On April 27, Jenny A. Durkan, the mayor of Seattle, and Pete Holmes, the city attorney, issued a press release announcing their intention to “vacate convictions and dismiss charges for marijuana possession for people who were prosecuted by the City of Seattle from 1997 to 2010.” The city attorney stopped prosecuting people for small amounts of possession in 2010. The city has filed a motion asking the local court to make this intention reality.
Righting past wrongs
As the motion states, “Initiative 502, approved by Washington state’s voters on November 6, 2012, eliminated all state criminal penalties for possession of personal use amounts marijuana by adults.” The motion also states that “According to a report by the ACLU, African-Americans are 3.73 times more likely to be arrested for possession of marijuana than Caucasians, even though both groups consume marijuana at similar rates.” Any charge on one’s record adversely affects one’s employment prospects and immigration status, even if it is only for misdemeanor possession of marijuana.
The motion includes language seeking protection for those who would be or have been negatively affected regarding their immigration status. Therefore, in the “interests of equity and justice,” the motion asks for a listed group of those affected to have their convictions vacated or their pending charges dismissed. The press release states that “542 people convicted of marijuana possession will have their records affected.”
Seattle Mayor Jenny A. Durkan issued a press release announcing the intention to vacate convictions on April 27,
“As we see marijuana sold in retail storefronts today, people who simply had a joint in their pocket a decade ago still have a red mark on their records,” City Attorney Holmes said. “It’s long past time we remedy the drug policies of yesteryear, and this is one small step to right the injustices of a drug war that has primarily targeted people of color. I’m hopeful the court will choose to clear these charges.” The mayor said that “While we cannot reverse all the harm that was done, we must do our part to give Seattle residents—including immigrants and refugees—a clean slate.” She went on to “acknowledge that we would not be here today without the advocacy of many other members of our community who have been fighting for restorative justice.”

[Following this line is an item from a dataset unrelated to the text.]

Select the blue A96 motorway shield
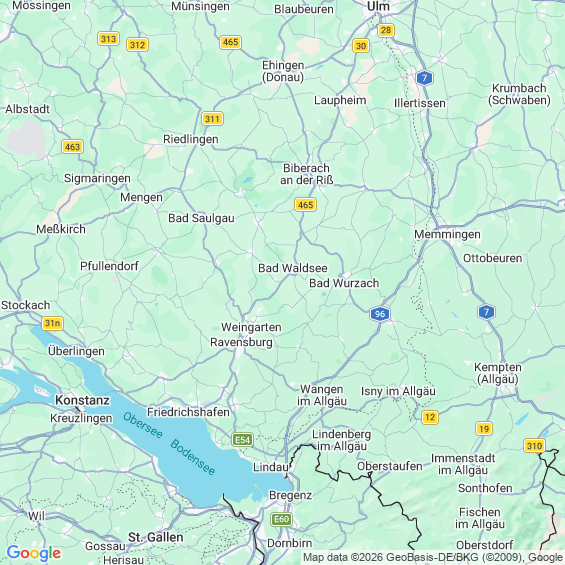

Those who may be affected can visit the court to see if their names are on the list. While the list is a public record, it did not accompany the press release or the public release of the motion.
Seattle is not the only city taking steps toward restorative justice. In California, Los Angeles, Oakland, Sacramento, and San Francisco are taking measure toward equity. In Sacramento and Los Angeles, for example, the cities offer or plan to offer such things as loans and licensing help to qualified small businesses. Qualification criteria include income below a certain level and ownership by or hiring of those with marijuana convictions or those who live in areas disproportionately affected by drug law enforcement.
As the marijuana business continues to grow, more attention is being paid to equity in marijuana business employment and loans. As journalist Erika D. Smith of Sacramento put it in a recent conference (video above), there has been talk of a “grass ceiling” in the marijuana business that is reducing opportunities for women and the very people who were and are still being disproportionately affected by the nation’s war on drugs. The equity programs of some cities on the West Coast are a small step in the direction of equity.